Roma, 3 gennaio 2016 - «L’ITALIA è tra i Paesi più sicuri al mondo per partorire e tutto questo grazie a un grande lavoro del Servizio sanitario nazionale. Però se succede ancora, nel 2016, che il parto sia fatale significa che c’è qualcosa da migliorare».
Emilia Grazia De Biasi è presidente della Commissione Sanità del Senato e lancia una proposta: l’istituzione del registro delle morti materne, attivo in molte altre nazioni, ma non qui da noi.
A che cosa potrebbe servire?
«I diversi casi possono avere qualche fattore comune. Età, oppure questioni fisiche come il sovrappeso, malattie di origine cardiovascolare. Mettere insieme i diversi episodi e studiarli, nel tempo, ci può portare a una conoscenza che, a oggi, non abbiamo».
Fattori comuni per possibili terapie future. È così?
«Occorre agire in modo sistematico con l’introduzione del registro, che potrebbe essere affidato all’Istituto superiore di sanità, perché alla fine queste tragedie svelino le loro costanti, se esistono».
Le sembra che si faccia ancora troppo poco?
«Diciamo che si fa molto ma non abbastanza e che le mamme, in qualche modo, sono sempre morte perché nessuno se l’è mai filate».
Scarsa attenzione alle donne?
«Attenzione deviata su aspetti specifici molto approfonditi mentre, a mio avviso, va seguito l’intero percorso fino al post partum. L’obiettivo è la vita del bambino ma anche quella della madre».
Ci sono temi molto seguiti.
####################
(ATTIVITÀ DA SVOLGERE)
#1 Rispondi in base all'intervista sul registro delle morti materne:
(a) Quale carica ricopre Emilia Grazia De Biasi?
(b) A quale ente potrebbe essere affidato il registro?
(c) Fino a quale fase, secondo l'intervistata, va seguito l'intero percorso?
#2 Prosegui l'intervista sul registro delle morti materne a partire dall'ultima frase riportata.
I dati non hanno alcun ruolo nell'intervista né nel lavoro su di essa.

(DATI FORNITI)
####################
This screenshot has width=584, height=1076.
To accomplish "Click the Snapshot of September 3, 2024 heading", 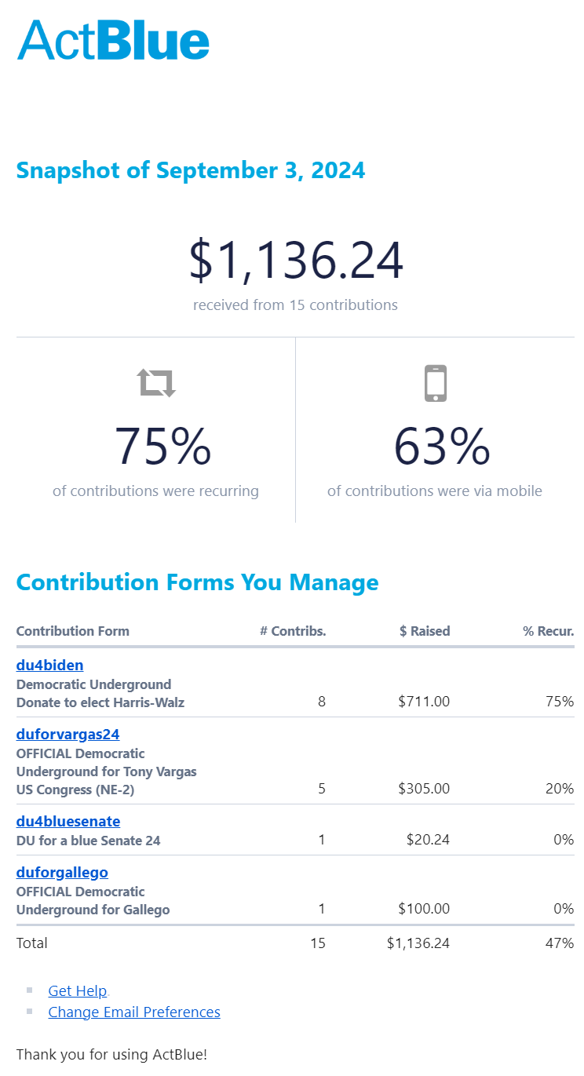I will tap(191, 170).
####################
(RISPOSTE IN SEQUENZA)
#1
(a) È presidente della Commissione Sanità del Senato.
(b) All'Istituto superiore di sanità.
(c) Fino al post partum.

#2
«Ma si agisce sempre sull’onda emotiva degli accadimenti. Il ministro della Salute, per dire, ha creato un gruppo di lavoro sulla maternità molto concentrato sulla fertilità. Va bene, ma non basta. Non sappiamo ancora che cosa abbia elaborato questo gruppo, però c’è bisogno di missioni chiare sul percorso-donna. Dalla sterilità alla gravidanza al dopo. Voglio un faro sempre acceso sulla maternità e devono essere rifinanziati i consultori. Dobbiamo far funzionare bene il sistema e alcuni strumenti li abbiamo già. Chiamo in causa le Regioni per questo: tornino a occuparsi delle persone e la smettano con tutto il resto».
Si è fatta un’idea sui casi di questi giorni?
«Non so nulla e non propendo per alcuna ipotesi. Dai problemi fisici all’organizzazione degli ospedali, alla colpa medica. Dovranno essere le inchieste e gli ispettori inviati dal ministero a stabilirlo. Ma fin da adesso annuncio che la Commissione chiederà che i risultati degli ispettori siano immediatamente resi pubblici. È importante sapere e capire. E poi ci vuole il registro. Se esiste in moltissimi Stati una logica c’è, c’è un senso».